La sécurisation de la garantie de l’effet de commerce doit donc passer par des mentions assurant la certitude sur l’auteur de l’engagement. À ce titre, une simple distinction entre les différentes cases du billet à ordre peut suffire puisqu’ici c’est la similitude absolue entre les deux parties qui a conduit à disqualifier l’aval personnel du gérant. Dont acte, la pratique doit en être avertie. Ainsi faut-il contrôler méticuleusement le billet à ordre dès sa souscription pour éviter des mauvaises surprises à son dénouement. Un cachet à une place inappropriée peut venir, en ce sens, ruiner l’efficacité de l’acte juridique conclu.

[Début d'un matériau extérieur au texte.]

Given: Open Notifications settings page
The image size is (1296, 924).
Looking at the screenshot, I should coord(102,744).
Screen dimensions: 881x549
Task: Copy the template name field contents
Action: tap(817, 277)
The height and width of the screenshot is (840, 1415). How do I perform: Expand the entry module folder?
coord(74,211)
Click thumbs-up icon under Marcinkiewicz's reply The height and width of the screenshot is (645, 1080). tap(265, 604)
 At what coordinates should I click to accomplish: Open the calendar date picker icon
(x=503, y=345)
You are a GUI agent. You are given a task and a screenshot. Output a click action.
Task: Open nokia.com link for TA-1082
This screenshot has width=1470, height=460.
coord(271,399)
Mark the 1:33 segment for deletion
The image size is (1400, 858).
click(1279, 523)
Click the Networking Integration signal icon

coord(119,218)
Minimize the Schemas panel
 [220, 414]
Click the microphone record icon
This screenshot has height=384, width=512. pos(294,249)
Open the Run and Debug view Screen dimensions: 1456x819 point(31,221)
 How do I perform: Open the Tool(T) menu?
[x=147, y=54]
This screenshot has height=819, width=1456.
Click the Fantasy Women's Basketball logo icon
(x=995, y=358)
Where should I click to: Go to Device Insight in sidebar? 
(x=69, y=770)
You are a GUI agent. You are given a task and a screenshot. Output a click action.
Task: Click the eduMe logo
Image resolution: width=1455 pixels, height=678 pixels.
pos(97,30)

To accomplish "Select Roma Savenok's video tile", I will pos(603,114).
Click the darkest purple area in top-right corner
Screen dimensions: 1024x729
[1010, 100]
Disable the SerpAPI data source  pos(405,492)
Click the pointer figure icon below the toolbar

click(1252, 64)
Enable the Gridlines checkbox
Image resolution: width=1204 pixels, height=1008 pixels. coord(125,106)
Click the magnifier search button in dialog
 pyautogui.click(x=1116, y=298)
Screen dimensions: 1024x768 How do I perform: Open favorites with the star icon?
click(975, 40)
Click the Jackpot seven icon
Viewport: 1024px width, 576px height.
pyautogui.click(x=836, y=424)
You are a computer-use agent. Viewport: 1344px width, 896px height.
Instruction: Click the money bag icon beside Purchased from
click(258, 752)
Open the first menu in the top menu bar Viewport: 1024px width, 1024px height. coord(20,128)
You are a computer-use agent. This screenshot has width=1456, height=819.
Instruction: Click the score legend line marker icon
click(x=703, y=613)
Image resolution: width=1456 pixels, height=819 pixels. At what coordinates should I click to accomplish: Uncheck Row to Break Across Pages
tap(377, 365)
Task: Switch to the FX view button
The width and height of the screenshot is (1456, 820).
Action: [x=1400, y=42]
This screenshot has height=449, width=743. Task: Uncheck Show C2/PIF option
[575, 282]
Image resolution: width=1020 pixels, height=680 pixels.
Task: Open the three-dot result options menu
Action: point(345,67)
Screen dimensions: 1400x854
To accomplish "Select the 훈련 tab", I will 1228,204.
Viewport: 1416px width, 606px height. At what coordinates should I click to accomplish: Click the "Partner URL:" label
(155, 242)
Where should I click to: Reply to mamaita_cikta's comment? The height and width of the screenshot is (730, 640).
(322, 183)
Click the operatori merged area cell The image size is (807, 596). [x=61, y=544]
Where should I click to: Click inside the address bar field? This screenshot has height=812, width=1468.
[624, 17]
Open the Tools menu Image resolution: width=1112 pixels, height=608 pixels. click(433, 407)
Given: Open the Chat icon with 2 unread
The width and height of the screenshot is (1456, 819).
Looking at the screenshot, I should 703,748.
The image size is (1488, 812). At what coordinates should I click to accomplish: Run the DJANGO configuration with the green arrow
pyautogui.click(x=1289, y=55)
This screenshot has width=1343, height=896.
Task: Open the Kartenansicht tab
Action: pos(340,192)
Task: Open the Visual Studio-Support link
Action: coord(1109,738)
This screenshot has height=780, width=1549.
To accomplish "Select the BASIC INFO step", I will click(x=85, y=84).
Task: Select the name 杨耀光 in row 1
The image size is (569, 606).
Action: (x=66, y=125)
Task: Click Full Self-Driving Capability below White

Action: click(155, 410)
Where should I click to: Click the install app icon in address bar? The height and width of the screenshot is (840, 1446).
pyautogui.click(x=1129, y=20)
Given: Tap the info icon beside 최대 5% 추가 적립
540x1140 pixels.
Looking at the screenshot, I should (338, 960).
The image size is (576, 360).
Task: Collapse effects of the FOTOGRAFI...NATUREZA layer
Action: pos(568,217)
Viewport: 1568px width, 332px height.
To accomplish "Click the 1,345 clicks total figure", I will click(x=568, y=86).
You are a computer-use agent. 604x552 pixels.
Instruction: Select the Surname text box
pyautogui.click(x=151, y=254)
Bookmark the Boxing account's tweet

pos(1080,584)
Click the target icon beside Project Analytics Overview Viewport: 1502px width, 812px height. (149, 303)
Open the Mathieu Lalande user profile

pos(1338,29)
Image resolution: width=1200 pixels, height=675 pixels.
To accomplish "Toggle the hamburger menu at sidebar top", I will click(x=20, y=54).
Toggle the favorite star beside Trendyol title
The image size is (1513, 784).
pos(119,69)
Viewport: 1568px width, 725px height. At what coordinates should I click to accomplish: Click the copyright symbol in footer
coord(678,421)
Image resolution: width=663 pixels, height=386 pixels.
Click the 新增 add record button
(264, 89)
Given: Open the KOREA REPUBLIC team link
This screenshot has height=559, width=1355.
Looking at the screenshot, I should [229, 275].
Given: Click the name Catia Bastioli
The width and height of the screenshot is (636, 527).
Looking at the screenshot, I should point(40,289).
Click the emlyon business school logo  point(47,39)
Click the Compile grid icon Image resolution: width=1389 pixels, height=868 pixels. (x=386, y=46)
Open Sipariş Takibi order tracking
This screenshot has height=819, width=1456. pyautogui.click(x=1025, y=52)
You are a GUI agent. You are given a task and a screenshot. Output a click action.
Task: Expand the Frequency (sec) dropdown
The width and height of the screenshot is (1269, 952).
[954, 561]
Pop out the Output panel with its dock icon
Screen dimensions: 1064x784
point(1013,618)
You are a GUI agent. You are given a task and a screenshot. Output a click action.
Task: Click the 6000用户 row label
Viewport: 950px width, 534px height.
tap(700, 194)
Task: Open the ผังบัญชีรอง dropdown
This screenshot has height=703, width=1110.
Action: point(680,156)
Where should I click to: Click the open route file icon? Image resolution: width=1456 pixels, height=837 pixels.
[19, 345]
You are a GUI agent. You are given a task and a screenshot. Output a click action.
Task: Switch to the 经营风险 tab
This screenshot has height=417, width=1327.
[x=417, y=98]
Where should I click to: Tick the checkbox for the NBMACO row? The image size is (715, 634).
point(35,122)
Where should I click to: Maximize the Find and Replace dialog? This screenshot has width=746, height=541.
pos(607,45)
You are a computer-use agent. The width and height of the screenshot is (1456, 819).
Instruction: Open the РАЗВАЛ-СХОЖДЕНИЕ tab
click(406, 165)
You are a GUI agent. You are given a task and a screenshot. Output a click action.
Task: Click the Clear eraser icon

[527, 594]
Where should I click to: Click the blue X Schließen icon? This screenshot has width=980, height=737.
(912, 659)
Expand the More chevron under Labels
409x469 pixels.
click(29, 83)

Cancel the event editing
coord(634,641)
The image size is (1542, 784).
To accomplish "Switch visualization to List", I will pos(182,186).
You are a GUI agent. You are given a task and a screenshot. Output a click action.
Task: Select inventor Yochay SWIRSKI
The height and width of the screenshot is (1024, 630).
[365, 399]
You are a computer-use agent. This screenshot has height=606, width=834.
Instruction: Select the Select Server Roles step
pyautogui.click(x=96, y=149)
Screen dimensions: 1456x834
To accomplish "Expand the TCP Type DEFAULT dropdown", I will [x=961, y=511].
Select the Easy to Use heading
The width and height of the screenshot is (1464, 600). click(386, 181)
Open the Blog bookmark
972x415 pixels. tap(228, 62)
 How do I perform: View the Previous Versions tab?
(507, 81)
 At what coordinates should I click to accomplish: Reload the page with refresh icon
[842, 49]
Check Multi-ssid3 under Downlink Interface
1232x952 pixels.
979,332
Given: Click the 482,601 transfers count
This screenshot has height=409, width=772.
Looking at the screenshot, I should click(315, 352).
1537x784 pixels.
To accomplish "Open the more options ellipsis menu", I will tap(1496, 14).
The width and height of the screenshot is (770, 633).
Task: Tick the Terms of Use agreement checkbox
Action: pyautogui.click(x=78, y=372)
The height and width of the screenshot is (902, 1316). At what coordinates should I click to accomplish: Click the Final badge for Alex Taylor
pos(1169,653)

Voici un arrêt intéressant en ce qu’il clarifie une lignée jurisprudentielle pouvant paraître parfois délicate. La publication de la décision et son accompagnement de l’avis de l’avocate générale en libre accès s’expliquent par la fréquence importante de l’interrogation devant les juges du fond. Le choix d’une certaine exigence dans la matérialisation de l’engagement personnel du gérant pour avaliser le billet à ordre respecte l’esprit contractuel de l’aval. Si aucune mention dans l’effet de commerce ne vient assurer que le gérant s’est engagé en son nom propre, il est impossible de présumer l’existence d’une telle garantie personnelle souscrite par celui-ci.